Database & EloquentCore· 40 min read

Eloquent Models

Laravel’s beautiful database layer — work with tables as simple objects, no SQL needed.

What you will learn

  • Create an Eloquent model
  • Read data with model methods
  • Understand the ORM idea

A table becomes an object

Eloquent is Laravel’s ORM (Object-Relational Mapper — a tool that lets you work with database rows as if they were ordinary code objects, so you write methods instead of SQL). Each table gets a model class, and you query it with simple methods — no SQL strings.

Generate a model
php artisan make:model Product

This creates a small model class at app/Models/Product.php. You do not have to tell it which table to use — by Laravel’s naming convention, the Product model automatically talks to the products table (singular model name, plural table name).

Now you can read data from that table using simple method calls on the model — no SQL strings:

Query with Eloquent — no SQL needed
use App\Models\Product;

$all = Product::all();             // SELECT * FROM products
$one = Product::find(1);           // find by id
$cheap = Product::where('price', '<', 500)->get();
$latest = Product::orderBy('created_at', 'desc')->take(5)->get();

Each line is an Eloquent query, and the comments show the SQL it stands in for. Product::all() fetches every row. Product::find(1) fetches the one row whose id is 1. Product::where('price', '<', 500)->get() fetches only products cheaper than 500 — you chain ->get() to actually run it. orderBy('created_at', 'desc')->take(5)->get() sorts newest first and keeps just 5. You read it almost like an English sentence, and Eloquent writes the SQL behind the scenes.

Reading data with Eloquent always follows the same few steps:

  1. Run php artisan make:model Product once to create the model class for your table.
  2. Bring the model into your file with use App\Models\Product; so you can call it.
  3. To read all rows, call Product::all(); to read one row by its id, call Product::find($id).
  4. To read a filtered set, chain conditions like ->where(...), ->orderBy(...) or ->take(...), then finish with ->get() to actually run the query.
  5. Use the returned data — a single model, or a collection you can loop over in a Blade view.

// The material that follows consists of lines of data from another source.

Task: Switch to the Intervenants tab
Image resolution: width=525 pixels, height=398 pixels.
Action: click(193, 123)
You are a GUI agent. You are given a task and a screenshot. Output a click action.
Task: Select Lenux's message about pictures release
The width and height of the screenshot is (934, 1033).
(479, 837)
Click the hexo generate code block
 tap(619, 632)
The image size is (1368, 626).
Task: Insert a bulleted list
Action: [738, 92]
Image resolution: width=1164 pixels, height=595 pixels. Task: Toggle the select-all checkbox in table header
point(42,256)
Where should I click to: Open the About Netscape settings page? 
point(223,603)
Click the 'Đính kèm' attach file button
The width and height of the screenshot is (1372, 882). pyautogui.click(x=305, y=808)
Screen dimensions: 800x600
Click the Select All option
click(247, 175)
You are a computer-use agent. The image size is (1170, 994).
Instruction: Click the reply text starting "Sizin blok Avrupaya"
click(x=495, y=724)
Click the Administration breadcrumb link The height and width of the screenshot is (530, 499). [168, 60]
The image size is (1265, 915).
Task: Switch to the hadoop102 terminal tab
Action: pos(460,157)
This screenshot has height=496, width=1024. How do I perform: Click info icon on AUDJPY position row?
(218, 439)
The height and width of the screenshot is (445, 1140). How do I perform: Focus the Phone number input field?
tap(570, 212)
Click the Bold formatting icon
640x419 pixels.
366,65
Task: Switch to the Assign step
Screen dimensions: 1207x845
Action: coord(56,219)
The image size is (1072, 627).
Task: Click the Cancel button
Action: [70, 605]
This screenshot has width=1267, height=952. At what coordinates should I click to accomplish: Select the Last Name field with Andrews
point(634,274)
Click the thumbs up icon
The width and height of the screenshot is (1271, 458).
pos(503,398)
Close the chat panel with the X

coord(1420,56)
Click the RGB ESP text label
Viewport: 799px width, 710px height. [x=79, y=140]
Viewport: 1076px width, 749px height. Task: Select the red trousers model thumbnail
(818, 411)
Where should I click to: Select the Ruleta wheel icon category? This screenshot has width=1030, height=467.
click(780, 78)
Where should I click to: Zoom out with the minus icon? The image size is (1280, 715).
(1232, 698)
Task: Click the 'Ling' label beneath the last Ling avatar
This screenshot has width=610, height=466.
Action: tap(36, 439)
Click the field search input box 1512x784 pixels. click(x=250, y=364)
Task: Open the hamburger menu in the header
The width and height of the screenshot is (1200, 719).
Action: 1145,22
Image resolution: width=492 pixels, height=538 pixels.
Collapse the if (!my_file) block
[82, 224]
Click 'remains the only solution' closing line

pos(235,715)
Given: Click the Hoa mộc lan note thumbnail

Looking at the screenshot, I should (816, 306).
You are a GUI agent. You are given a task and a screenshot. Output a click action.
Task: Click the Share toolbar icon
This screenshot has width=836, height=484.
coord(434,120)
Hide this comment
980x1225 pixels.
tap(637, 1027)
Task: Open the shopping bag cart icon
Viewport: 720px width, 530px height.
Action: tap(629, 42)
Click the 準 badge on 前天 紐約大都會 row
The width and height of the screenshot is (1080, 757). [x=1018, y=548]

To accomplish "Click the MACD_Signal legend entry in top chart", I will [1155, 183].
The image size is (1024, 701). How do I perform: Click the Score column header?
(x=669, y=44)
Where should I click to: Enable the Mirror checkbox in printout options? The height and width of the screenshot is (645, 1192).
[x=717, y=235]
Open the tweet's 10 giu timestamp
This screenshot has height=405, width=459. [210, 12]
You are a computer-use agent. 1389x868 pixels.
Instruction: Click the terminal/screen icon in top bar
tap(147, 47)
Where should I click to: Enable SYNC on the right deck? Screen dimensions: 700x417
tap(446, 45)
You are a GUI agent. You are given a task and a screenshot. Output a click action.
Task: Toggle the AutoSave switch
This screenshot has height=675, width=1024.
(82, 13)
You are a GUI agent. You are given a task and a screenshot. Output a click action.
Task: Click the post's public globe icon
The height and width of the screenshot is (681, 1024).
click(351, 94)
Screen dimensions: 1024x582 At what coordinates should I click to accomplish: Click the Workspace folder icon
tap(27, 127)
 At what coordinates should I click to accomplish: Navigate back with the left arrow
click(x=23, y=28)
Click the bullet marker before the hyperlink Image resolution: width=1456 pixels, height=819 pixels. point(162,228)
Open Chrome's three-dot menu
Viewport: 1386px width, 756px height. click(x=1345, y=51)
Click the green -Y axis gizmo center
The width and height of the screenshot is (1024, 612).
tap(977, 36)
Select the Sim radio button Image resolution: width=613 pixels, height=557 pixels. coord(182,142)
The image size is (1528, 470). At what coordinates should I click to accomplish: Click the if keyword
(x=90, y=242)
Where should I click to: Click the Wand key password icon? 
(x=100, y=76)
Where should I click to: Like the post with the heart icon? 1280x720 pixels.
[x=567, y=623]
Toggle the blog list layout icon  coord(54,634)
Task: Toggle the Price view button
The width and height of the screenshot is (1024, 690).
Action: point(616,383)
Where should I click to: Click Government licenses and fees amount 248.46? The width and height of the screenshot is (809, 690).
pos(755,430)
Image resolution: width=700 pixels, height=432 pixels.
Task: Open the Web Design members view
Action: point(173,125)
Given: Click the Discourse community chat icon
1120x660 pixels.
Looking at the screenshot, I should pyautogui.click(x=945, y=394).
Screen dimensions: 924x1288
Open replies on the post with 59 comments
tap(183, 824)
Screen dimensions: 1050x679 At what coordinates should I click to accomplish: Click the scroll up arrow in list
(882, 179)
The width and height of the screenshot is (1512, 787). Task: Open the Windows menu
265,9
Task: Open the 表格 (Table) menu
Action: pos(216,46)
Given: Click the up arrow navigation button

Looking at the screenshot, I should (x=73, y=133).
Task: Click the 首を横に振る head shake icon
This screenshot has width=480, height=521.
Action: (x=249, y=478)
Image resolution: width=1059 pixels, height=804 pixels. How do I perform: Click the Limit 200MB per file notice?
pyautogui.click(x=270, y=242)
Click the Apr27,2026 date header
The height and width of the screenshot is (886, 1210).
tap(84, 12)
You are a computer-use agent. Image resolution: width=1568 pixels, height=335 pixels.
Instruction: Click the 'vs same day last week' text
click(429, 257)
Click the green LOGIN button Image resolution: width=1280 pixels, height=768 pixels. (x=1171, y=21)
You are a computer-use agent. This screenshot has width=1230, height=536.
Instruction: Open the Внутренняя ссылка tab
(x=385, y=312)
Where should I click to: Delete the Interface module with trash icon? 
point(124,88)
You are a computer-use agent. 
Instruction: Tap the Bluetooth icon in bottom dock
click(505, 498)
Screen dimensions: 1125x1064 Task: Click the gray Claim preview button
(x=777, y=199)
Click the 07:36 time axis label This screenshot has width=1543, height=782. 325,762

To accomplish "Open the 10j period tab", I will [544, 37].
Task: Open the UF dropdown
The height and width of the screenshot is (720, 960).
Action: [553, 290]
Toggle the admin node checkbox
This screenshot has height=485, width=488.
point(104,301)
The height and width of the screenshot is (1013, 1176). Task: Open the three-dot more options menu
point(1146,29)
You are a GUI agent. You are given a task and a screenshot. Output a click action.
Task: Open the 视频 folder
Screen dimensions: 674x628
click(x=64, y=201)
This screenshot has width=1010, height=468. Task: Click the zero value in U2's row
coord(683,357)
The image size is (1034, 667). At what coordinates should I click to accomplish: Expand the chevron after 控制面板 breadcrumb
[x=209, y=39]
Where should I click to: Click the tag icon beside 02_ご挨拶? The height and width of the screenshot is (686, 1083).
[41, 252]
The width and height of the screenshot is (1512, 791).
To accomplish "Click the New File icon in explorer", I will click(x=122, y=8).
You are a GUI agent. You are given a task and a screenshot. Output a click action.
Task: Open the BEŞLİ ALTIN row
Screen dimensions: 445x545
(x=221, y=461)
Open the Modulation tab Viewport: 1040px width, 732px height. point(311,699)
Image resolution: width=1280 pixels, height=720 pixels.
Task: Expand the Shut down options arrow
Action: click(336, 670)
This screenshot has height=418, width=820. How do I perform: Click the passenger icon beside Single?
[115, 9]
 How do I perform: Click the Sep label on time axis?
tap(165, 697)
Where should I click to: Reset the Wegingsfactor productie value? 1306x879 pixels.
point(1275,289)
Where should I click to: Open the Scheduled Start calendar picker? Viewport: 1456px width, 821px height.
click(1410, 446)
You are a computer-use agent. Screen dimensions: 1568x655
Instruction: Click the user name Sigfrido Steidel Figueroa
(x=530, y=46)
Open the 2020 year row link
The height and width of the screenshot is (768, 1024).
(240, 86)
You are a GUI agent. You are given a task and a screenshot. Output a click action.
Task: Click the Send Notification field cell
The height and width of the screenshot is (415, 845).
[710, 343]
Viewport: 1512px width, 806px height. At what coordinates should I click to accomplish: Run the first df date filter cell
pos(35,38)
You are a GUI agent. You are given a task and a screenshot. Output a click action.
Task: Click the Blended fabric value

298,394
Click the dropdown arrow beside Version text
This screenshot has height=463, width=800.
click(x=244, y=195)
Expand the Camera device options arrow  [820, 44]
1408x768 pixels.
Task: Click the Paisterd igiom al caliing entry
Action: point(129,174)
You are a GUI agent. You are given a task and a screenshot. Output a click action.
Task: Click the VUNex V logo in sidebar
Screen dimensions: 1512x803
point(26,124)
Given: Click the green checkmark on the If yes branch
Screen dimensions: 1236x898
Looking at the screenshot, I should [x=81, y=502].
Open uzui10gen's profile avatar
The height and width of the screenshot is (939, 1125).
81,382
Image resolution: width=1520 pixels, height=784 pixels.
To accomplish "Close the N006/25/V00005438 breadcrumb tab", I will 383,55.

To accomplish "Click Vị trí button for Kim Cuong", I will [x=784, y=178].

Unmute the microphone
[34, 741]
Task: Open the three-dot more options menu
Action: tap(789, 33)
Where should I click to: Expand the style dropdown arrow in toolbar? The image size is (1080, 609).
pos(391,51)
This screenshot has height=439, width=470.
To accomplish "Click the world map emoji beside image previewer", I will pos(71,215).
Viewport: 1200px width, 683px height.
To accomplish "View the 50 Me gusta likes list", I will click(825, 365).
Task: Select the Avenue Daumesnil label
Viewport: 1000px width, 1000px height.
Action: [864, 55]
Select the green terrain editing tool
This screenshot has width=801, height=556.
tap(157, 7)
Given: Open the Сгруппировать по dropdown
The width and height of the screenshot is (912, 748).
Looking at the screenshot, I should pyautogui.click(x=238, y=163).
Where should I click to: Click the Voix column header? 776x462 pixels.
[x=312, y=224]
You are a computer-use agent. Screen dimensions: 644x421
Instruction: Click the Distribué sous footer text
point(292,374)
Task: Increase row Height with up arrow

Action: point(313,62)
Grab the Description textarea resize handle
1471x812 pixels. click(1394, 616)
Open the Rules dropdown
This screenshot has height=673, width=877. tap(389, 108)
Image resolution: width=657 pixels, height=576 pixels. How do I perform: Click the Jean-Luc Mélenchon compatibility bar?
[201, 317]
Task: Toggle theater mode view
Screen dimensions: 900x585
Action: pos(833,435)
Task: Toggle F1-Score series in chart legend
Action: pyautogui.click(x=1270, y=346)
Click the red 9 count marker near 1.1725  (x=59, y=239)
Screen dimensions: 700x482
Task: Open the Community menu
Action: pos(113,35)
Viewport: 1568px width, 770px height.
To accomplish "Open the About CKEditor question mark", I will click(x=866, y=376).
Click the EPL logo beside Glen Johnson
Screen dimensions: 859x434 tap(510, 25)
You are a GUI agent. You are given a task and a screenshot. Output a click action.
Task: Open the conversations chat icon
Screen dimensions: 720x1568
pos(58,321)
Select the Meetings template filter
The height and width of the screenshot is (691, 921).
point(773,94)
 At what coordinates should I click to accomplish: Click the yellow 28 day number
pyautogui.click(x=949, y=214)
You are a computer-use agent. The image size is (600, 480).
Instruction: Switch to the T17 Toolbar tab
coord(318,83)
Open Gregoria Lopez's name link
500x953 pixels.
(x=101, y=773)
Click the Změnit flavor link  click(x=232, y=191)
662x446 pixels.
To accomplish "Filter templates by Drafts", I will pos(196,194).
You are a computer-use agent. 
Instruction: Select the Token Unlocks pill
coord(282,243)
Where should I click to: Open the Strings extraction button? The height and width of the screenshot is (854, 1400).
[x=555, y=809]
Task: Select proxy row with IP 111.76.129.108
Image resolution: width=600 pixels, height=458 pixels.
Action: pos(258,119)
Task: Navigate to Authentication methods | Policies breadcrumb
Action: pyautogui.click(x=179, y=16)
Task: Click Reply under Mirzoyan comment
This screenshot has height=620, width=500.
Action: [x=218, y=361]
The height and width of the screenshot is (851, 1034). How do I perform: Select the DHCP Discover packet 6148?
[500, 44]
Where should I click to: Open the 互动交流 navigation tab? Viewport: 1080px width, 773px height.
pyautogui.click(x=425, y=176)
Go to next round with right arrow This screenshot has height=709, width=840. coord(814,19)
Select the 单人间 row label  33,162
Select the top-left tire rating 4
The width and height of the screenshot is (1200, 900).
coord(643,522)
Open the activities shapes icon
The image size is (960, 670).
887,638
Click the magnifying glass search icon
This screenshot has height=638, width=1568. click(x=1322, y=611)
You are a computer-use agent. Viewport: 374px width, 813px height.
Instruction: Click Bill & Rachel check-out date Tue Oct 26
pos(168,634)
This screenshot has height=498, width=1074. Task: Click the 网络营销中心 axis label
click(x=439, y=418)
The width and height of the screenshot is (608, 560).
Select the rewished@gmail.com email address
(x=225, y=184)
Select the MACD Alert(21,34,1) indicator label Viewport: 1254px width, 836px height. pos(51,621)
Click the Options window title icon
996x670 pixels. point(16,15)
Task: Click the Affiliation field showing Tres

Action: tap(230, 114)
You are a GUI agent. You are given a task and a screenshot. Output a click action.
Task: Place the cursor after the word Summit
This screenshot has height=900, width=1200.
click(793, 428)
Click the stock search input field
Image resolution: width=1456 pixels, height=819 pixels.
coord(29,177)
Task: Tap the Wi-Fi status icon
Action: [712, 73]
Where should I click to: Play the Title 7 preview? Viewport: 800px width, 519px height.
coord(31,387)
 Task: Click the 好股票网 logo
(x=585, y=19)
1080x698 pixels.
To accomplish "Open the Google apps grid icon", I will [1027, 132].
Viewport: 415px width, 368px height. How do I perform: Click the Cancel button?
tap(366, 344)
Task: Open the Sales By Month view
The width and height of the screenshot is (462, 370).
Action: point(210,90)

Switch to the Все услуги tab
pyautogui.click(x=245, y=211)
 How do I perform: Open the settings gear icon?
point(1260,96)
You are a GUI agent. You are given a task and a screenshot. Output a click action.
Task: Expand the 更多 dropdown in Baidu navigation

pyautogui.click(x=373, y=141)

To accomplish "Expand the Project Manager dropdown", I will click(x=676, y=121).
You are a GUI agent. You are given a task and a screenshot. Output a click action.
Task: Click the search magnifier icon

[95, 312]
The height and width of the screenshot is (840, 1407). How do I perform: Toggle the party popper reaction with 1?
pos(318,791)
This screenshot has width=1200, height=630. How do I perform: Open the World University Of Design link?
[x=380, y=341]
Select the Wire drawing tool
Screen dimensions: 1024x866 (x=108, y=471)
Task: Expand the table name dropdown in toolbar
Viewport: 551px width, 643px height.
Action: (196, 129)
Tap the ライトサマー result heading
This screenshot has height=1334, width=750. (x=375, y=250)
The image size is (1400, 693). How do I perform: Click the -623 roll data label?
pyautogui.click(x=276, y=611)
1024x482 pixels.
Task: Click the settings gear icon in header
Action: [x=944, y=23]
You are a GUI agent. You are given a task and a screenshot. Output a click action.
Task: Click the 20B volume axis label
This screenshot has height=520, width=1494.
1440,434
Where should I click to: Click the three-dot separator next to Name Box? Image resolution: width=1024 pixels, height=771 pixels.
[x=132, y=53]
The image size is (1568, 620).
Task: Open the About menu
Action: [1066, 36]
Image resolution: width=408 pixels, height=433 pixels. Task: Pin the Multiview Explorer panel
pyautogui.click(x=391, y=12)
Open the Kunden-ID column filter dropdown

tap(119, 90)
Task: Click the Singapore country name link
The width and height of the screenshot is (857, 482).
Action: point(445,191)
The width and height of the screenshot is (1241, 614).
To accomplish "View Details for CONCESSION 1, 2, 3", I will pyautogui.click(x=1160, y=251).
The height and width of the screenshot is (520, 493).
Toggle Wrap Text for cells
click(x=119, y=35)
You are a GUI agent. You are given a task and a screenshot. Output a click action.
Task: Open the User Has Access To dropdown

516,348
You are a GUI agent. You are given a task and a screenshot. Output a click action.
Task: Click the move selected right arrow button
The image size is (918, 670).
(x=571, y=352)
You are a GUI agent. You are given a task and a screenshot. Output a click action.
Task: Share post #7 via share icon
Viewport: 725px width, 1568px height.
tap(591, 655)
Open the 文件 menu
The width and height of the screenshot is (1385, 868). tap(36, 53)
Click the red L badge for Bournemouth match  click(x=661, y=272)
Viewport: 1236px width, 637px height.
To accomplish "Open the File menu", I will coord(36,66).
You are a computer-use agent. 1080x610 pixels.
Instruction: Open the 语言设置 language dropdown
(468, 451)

Note: By convention, the Product model maps to the products table (singular model → plural table). Eloquent writes the SQL for you — compare Product::all() to the raw SELECT * FROM products you wrote with PDO.

Tip: Everything you learned in SQL still applies — where, orderBy, joins — but now as clean, chainable method calls. Understanding SQL means you know exactly what Eloquent generates.

Q. What is Eloquent?

Answer: Eloquent is Laravel’s ORM: each table maps to a model class you query with expressive methods like Product::all().

✍️ Practice

  1. Create a model and fetch all records with ::all().
  2. Query with where() and orderBy().

🏠 Homework

  1. Create a Post model and write three different Eloquent queries.